Red-banded birch aphid

Identification & Distribution  Biology & Ecology  Other aphids on the same host 

Identification & Distribution:

Callipterinella tuberculata apterae are usually yellowish with a brown head, a reddish-brown dorsal band over the front of the abdomen and a dark quadratic patch on abdominal tergites 4-6. However, the dark markings are very variable. The dorsum has dark, strong hairs and spinules on each segment. The antennae may have five or six segments. The antennal terminal process is 1.7-2.8 times longer than the base of the last antennal segment. The siphunculi are dusky with rows of small spinules. The cauda is very short with only a slight constriction. The body length of Callipterinella tuberculata apterae is 2.3-2.5 mm.

 

Winged forms of Callipterinella tuberculata have reddish brown patches on the dorsum of the first abdominal segment and irregular small brown sclerites on posterior abdominal tergites, but no transverse bands.

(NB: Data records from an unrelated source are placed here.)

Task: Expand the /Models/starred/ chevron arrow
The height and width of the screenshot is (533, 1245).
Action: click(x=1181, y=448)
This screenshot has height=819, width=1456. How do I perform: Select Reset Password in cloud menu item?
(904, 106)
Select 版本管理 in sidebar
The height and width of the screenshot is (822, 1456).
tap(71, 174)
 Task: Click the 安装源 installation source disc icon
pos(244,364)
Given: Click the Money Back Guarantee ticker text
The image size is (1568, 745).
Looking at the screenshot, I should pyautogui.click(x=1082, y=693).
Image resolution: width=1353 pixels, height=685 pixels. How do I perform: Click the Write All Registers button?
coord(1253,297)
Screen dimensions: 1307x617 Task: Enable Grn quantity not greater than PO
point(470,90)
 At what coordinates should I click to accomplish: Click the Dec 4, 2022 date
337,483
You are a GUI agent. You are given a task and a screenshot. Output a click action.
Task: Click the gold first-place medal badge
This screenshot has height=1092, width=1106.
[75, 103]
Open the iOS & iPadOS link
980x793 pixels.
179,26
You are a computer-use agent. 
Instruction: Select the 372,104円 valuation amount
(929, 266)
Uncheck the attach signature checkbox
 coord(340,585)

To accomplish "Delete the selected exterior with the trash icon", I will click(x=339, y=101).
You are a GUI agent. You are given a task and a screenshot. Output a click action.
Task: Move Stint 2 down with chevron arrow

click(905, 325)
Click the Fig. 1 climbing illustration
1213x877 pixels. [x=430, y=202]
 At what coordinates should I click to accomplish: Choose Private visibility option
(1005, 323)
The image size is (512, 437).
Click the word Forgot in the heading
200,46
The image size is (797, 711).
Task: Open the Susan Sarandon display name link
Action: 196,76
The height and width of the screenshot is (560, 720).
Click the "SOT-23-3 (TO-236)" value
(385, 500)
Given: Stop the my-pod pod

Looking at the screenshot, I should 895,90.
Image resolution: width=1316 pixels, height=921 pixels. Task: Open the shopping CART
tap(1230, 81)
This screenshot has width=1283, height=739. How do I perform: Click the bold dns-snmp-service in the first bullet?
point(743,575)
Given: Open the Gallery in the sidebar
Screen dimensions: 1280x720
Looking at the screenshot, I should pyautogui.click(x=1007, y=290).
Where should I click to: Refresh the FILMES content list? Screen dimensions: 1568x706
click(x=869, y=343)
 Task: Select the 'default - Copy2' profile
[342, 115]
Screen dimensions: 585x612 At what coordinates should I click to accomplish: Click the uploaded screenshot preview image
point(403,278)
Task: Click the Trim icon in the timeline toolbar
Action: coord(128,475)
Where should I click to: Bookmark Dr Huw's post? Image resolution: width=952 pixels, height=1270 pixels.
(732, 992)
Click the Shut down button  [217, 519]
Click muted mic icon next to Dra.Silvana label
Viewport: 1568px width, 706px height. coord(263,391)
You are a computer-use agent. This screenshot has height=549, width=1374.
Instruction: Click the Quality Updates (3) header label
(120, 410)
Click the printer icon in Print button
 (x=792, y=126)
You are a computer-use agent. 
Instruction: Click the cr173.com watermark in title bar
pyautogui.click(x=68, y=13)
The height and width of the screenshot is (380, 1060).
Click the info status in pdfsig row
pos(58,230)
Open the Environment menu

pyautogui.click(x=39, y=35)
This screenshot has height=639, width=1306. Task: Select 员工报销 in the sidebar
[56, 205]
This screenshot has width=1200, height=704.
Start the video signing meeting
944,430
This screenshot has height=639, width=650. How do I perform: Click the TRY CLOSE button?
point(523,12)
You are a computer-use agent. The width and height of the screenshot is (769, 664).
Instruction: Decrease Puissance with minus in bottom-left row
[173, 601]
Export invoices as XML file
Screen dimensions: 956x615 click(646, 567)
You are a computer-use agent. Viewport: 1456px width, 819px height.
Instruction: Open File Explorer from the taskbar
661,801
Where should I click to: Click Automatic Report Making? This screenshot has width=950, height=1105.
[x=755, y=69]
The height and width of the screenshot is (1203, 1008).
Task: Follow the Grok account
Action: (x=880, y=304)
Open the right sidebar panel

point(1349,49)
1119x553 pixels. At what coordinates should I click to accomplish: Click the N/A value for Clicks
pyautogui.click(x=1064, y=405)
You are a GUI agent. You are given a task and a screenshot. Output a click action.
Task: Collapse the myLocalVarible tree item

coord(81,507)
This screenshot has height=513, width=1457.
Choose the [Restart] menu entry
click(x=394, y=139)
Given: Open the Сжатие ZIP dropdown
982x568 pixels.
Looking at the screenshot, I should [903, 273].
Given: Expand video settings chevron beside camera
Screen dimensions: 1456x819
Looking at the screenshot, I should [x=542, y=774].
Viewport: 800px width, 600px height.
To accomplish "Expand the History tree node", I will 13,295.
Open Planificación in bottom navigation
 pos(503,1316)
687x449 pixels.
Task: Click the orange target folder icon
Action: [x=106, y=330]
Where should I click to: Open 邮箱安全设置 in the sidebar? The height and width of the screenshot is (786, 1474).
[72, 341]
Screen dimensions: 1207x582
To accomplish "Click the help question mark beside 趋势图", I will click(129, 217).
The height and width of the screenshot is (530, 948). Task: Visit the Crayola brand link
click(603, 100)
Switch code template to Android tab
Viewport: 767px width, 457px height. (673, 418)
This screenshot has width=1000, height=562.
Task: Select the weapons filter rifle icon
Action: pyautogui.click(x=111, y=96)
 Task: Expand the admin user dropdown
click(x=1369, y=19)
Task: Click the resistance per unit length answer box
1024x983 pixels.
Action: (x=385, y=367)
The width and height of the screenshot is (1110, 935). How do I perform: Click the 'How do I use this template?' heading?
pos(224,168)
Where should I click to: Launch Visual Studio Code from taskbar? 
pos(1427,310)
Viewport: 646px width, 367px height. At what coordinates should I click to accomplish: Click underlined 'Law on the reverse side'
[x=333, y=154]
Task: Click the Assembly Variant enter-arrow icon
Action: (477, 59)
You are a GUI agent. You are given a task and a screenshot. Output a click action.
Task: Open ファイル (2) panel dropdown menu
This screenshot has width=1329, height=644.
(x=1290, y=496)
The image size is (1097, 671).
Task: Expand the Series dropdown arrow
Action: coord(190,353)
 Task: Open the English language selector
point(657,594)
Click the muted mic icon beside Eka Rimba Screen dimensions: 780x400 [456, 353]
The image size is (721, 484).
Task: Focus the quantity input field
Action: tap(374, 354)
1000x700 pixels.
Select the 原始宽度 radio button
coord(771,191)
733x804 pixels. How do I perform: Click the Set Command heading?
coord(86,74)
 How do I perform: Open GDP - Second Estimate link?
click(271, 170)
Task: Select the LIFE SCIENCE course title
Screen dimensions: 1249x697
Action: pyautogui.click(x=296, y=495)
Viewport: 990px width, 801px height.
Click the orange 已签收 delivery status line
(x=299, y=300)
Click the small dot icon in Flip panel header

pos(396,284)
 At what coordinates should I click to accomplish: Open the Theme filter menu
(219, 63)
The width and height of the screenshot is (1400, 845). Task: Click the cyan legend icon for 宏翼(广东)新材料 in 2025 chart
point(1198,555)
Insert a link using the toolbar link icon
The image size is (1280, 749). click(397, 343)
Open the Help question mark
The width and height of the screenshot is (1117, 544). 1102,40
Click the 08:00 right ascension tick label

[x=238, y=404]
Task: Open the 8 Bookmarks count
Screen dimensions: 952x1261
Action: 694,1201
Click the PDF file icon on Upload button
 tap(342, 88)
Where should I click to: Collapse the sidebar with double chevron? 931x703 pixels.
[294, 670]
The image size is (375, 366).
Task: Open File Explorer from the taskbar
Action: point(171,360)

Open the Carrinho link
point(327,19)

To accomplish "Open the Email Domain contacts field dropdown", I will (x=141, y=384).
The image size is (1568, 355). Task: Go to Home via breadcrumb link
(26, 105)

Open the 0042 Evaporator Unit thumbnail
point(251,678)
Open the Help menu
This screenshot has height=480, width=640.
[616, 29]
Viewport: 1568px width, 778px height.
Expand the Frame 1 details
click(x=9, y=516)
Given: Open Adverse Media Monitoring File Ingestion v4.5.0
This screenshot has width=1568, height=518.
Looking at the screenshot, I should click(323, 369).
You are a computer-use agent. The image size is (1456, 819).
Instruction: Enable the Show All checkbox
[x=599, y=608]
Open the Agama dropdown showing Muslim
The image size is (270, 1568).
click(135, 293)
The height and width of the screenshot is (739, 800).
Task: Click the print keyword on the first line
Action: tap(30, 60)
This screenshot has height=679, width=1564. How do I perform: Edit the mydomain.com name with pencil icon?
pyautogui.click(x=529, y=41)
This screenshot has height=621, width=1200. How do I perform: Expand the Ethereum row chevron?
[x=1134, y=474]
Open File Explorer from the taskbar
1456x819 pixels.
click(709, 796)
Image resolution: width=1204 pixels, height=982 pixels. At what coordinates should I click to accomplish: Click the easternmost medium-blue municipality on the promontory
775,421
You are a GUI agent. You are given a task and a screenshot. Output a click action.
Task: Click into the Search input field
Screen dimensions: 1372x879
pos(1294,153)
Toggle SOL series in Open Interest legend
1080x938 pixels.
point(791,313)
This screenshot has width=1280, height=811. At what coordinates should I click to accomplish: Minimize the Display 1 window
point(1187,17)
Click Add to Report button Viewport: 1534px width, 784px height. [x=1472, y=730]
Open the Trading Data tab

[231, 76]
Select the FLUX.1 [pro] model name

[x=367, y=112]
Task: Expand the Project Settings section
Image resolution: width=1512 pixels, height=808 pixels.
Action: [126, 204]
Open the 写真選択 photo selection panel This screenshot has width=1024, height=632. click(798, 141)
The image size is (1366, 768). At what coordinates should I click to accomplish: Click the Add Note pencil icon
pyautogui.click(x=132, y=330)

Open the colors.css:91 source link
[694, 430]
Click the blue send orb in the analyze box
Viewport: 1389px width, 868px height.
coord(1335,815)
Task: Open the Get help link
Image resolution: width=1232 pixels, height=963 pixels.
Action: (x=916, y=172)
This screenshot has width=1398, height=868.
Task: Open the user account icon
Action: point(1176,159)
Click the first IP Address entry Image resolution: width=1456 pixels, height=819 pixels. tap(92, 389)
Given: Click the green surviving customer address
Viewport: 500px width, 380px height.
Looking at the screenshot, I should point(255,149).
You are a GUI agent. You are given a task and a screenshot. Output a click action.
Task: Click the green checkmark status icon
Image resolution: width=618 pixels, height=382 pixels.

Red banded birch aphids are found in colonies on young growth and scattered on older leaves of silver birch (Betula pendula). In Europe they are restricted to this one species of birch, but in Siberia apterous Callipterinella with a dorsal quadrate patch similar to Callipterinella tuberculata have been found on several different Betula species. Apterous males and oviparae are found in September. This species is found across Europe and (probably) in East Siberia and China.

 

Biology & Ecology:

Coloration

Callipterinella tuberculata excels in producing a range of cryptic and/or aposematic  colour forms. The first instar nymphs are light green which (most of the time) enables them to be very inconspicuous on birch leaves and shoots (see picture below).

Later instars (III onwards) and adults have red brown bands, with a black spot added on the adult. The first impression this gives is of aposematic coloration, but it can depend on the coloration of the particular leaf or shoot. Young birch leaves can be very reddish, as in the case of the leaf in the first picture below, in which case the aphid colouring is cryptic. Slightly older leaves tend to be pale green on the underside (see second picture below), and the aposematic pattern is more striking.

 

The black and red patterning also suggests disruptive coloration, where a block of highly contrasting coloration and sharp boundaries prevent a predator from detecting or recognizing the preys outline (Caro, 2009 ).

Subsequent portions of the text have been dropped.